There comes a day in a tribes-leaders life when they must deeply examine the line between weatherproof and safety (aka: stupid). For anyone who showed up this morning, you know that things did not go as expected per the typical PR Wednesday. The tribe has proved week in and week out that they can handle the multitude of random weather conditions that Denver throws at them. They are no pansies. But today’s unequivocal glare ice spread throughout our miniature stadium this morning was no joke. I’m talking hip breaking, skull splitting ice. And since your faces are all too good looking to risk permanently deforming and due to the absence of our lawyer, the decision had to be made to postpone PRs for another time and ship it elsewhere to get our sweat on. As such, we traded in our beloved (or not) PR clovers for some heart rate raising partner plyos topped off by lamppost suicide races only to finish all wrapped up in a cinnamon roll group hug x10 extraordinaire.
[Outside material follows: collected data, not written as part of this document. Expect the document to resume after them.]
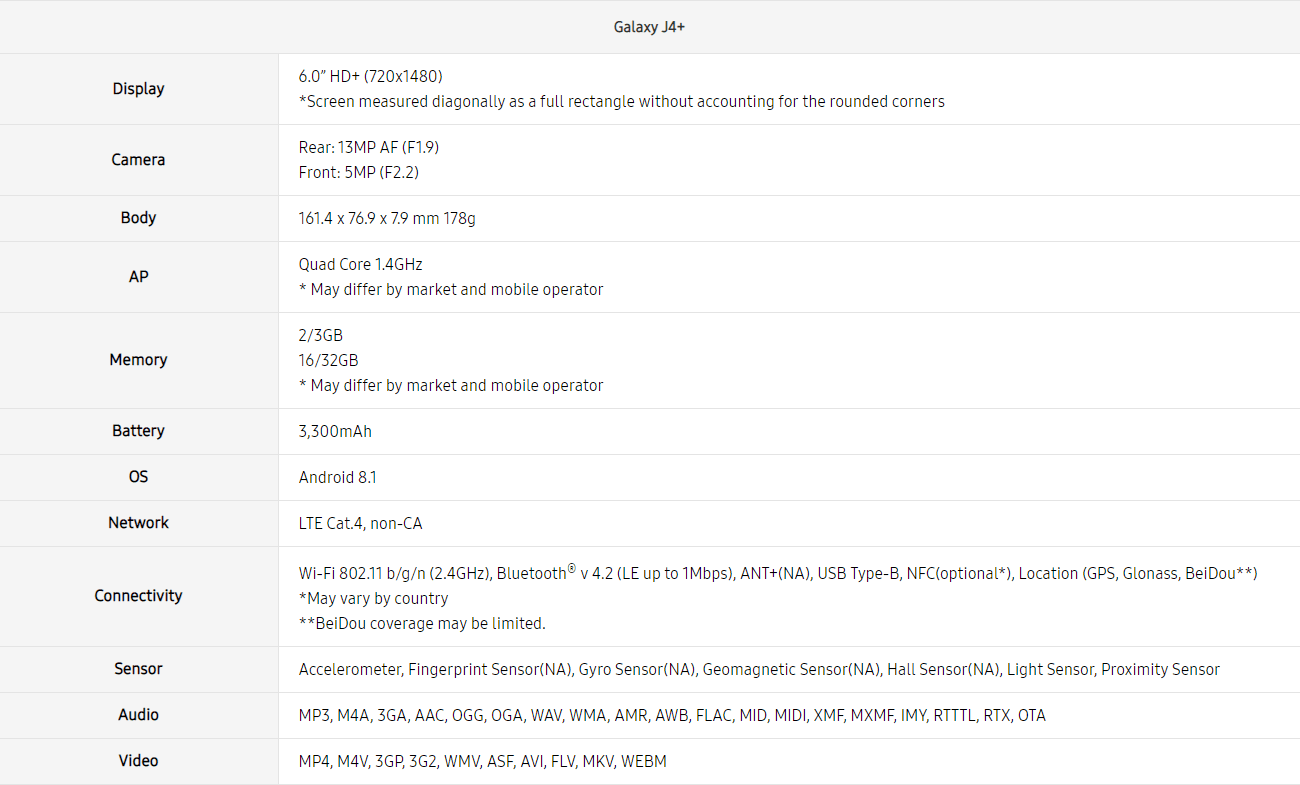Click the Quad Core 1.4GHz text
Image resolution: width=1300 pixels, height=785 pixels.
click(x=360, y=264)
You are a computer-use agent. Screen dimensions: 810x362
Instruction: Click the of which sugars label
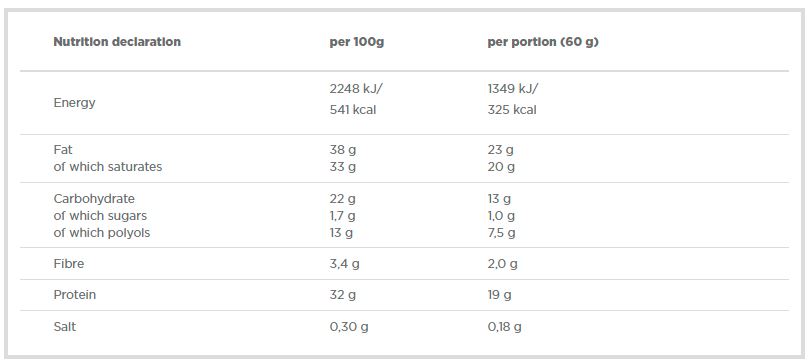click(100, 216)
All I can say about that is that you do not want to miss out on that one in the future. Thanks for that Johnny.
In closing, to the tribe, I want to say thank you for bearing with me today and making an entirely made up on the spot workout successful. To the icy death trap we walked into this morning, we say: natural selection has nothing on us. The tribe is adaptable. The tribe is winning at evolution.
In actual closing, I’d like to extend my congratulations to the overdue winner of the positivity award, Aaron Epps. This dude showed up in a cut off furry seal shirt today just to make his hugs a little warmer and snuggly on this cold morning because he looks out for his tribesfamily. Oh, and he’s fast. Wisconsin fast. Whatever that means.